The flashes of the distant thunder storm, gleaming roseately over the stars, were by now decreasing. The wind blowing through the windows and doors was stronger and cooler, the impenetrable darkness beyond the door surged more loudly. A large seashell that served as an ashtray was sliding upon the table. Under one’s feet, growing unpleasantly weaker, one felt something gathering force below, lifting one up, then falling over on one side, spreading out⁠—and the floor fell deeper and deeper from under one’s feet. The ship’s men, having finished their coffee and smoked their fill, sat in silence for several minutes more, casting glances at their queer passenger; then, wishing him good night, they began picking up their caps. The captain alone stayed on⁠—he was smoking and following the Englishman with his eyes.

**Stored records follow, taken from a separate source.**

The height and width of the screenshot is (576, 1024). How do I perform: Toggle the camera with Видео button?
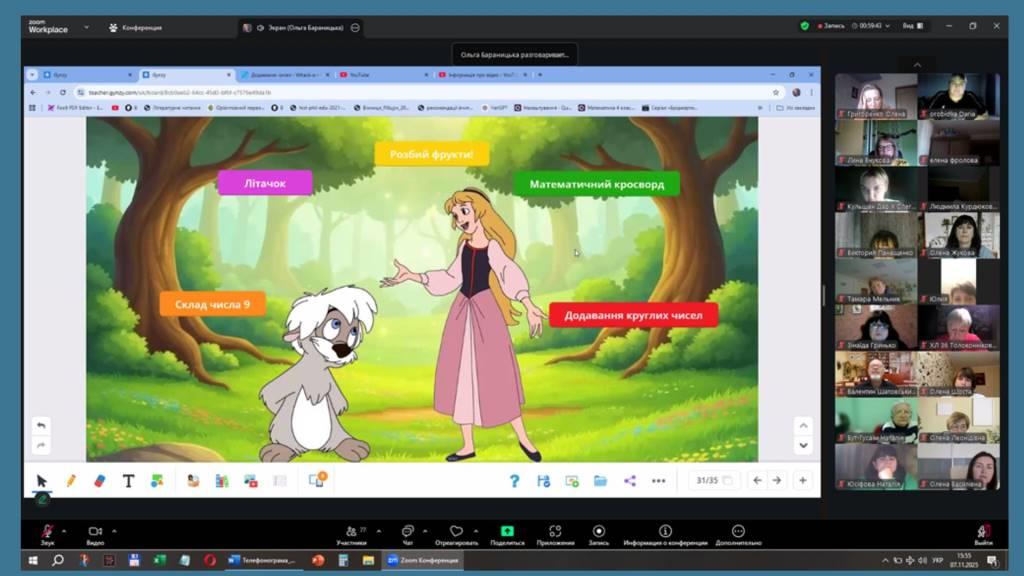[95, 534]
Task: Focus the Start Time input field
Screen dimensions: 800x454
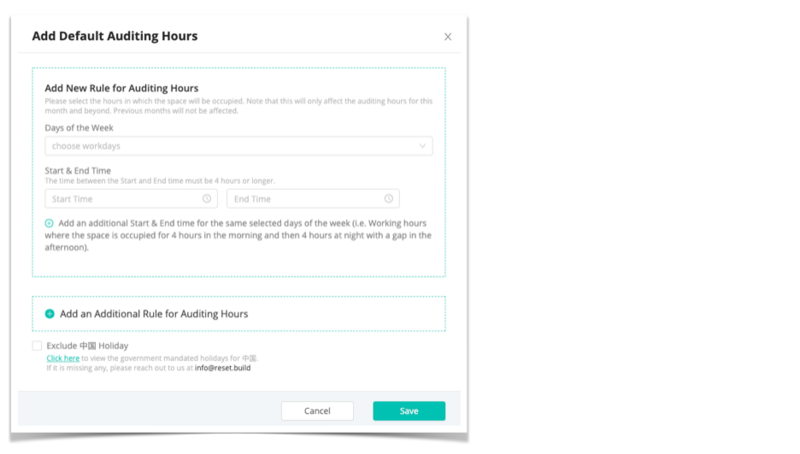Action: point(131,199)
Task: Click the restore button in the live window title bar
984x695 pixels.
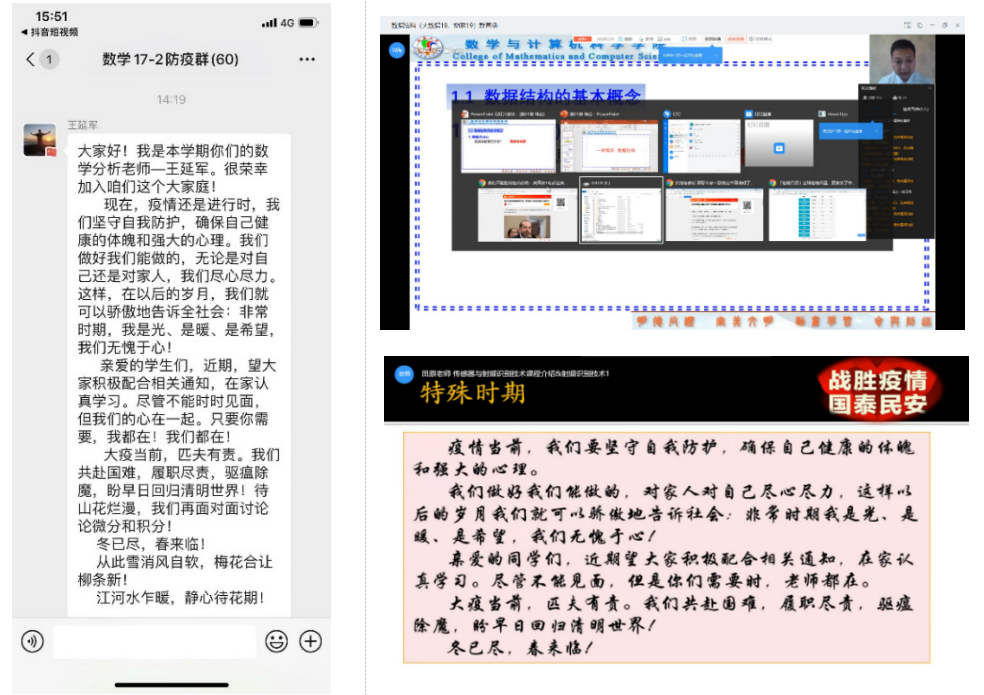Action: [945, 24]
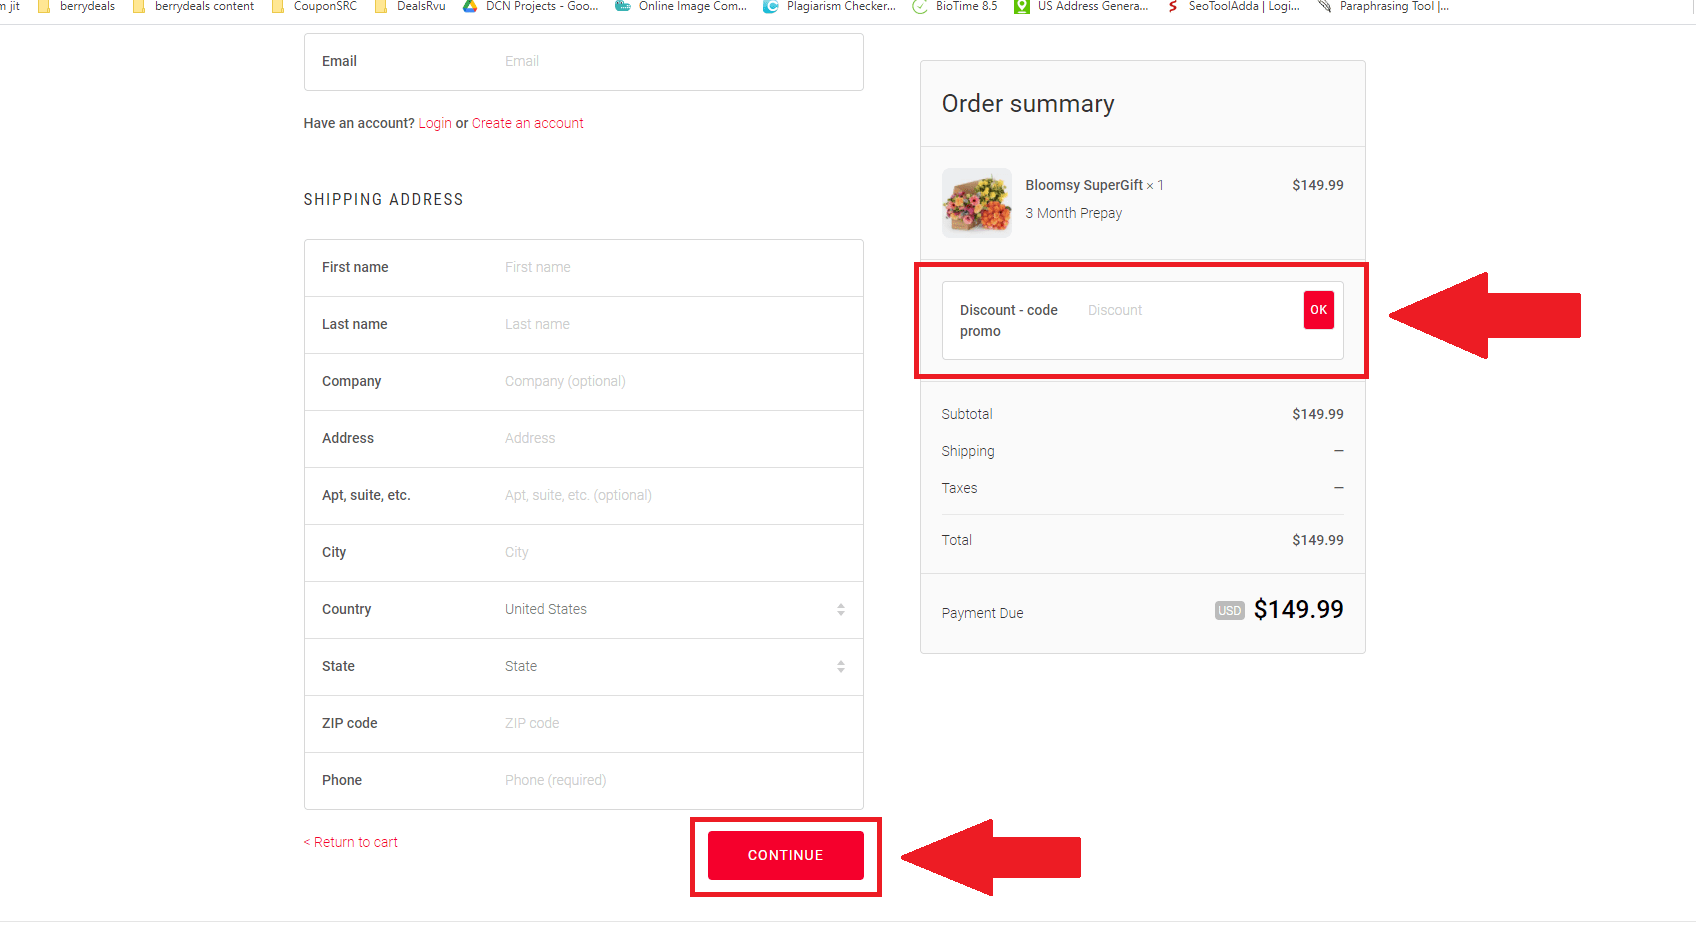Open the Online Image Compressor bookmark
1696x938 pixels.
[x=682, y=6]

The Englishman, with a cigar, was walking, swayingly, from door to door; his dark complexion, his spectacles, and his seriousness combined with absentmindedness, irritated the old steward, who was clearing the table.

“Yes, yes,” said the Englishman, “there is only one thing frightful to us⁠—that we have forgotten how to feel fear! There is no God, no religion in Europe, long since; we, with all our business activity and greed, are as cold as ice both toward life and toward death. Even if we do fear death, it is with our reason or only with the remnants of an animal instinct. At times we even try to inspire ourself with that dread, to exaggerate it⁠—and still we do not respond, do not feel in due measure those incomprehensible and horrible things of which the life of man is full.⁠ ⁠… Just as I, even I, do not now feel that which I myself have called fearful,” said he, pointing toward the open door, beyond which the impenetrable darkness murmured, by now raising high the prow, and tumbling the ship, all of whose partitions were creaking, from one side to the other.

“It is Ceylon that has affected you so,” said the captain mechanically.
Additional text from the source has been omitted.